**Data to examine**
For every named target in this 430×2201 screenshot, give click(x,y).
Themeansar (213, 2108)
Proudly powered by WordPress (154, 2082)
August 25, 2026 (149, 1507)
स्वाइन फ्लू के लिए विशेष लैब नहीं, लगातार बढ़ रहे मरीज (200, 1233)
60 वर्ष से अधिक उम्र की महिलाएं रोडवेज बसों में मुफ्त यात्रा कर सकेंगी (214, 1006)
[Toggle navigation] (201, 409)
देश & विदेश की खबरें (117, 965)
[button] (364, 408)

==

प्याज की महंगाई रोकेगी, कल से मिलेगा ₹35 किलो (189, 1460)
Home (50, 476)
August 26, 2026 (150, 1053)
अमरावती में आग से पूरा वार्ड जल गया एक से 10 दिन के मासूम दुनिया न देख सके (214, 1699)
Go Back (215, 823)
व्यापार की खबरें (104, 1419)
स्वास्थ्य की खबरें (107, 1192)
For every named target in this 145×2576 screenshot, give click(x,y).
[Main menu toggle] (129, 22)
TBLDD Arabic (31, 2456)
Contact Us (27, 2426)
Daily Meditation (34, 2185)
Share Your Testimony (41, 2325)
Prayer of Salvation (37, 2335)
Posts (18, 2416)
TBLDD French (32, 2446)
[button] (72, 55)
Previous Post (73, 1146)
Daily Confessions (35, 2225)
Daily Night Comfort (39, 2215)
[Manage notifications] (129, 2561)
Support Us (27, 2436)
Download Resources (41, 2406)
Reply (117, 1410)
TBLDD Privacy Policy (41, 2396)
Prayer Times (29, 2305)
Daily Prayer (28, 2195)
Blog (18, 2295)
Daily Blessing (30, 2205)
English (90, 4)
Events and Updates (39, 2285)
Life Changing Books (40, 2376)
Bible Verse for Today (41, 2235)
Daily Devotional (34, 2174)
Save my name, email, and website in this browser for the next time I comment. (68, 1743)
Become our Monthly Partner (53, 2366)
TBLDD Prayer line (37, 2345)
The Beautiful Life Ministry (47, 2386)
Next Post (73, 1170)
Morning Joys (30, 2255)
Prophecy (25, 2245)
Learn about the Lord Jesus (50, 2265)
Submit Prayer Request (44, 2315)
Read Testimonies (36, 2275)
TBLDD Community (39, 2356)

**Required action**
Retype, exactly and in full, the lines above from the one containing "For every named target in this 430×2201" through the one containing "स्वाइन फ्लू के".

**Expected answer**
For every named target in this 430×2201 screenshot, give click(x,y).
Themeansar (213, 2108)
Proudly powered by WordPress (154, 2082)
August 25, 2026 (149, 1507)
स्वाइन फ्लू के लिए विशेष लैब नहीं, लगातार बढ़ रहे मरीज (200, 1233)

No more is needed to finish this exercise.